稿 男性アレルギー令嬢とオネエ皇太子の偽装結婚 ~なぜか溺愛されています~

 あまり派手ではなく、それでいてかわいい……。んー。
「あ、女性がドレスにつけるものと、男性用の小さなものの間くらいのサイズの物があるといいかもしれないわね」
 拳サイズくらいのものなら、さほど派手さはない。
「メイ、これくらいの大きさだったら、ドレスじゃない者にもつけられそうだし、髪飾りにもならないかしら?」
 拳を握りしめて大きさをメイに示しながら訪ねる。
「まぁ、素敵です!髪飾りにも使えるのはいいですね!普段気楽に使えそうですし、服と別の布で作られていても関係なくなりますね。それなら私にも手が出そうです」
 メイがニコニコと嬉しそうに笑っている。
 そうか。ドレスの付属品となれば、かなり値段もするものね。
 学園には制服もある。髪飾りということなら普段使いもできるだろうし、学園から告白アイテムとして流行らせようと思うとちょうどいいのかも。

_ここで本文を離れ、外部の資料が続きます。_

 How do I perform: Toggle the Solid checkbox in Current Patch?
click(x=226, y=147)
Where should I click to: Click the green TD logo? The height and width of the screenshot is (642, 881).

 髪飾りなら、ローレル様にお礼の品として渡すことができる。本物の花にはない青い色の薔薇なんて素敵かもしれない。
「予定を聞いてちょうだい、仕立屋に、数日中に来られそうなら来てもらって」
 王妃様のドレス作りに忙しくなければ明日にでも来てもらえるかな、なんて。
 その時の私は、のんきに考えていた。


「流石ですわ。ファッションリーダーであるリリー様の頭の中はどうなっているのか……素晴らしいアイデアが次々と……」
 仕立屋に、髪飾りのアイデアを伝えると、感激の声を上げた。
 ……いや、ファッションリーダーではないんだけどなぁ。
 苦笑いすると、その表情を見たデザイナーが小さく頷いた。
「そうですわね、確かに残念ですわね。しばらくは舞踏会も行われなくて、発表の場がないのは……」
 は?
「舞踏会が……行われない……?」
 どういうこと?
 聞いてない。
 舞踏会がなくなってしまえば……。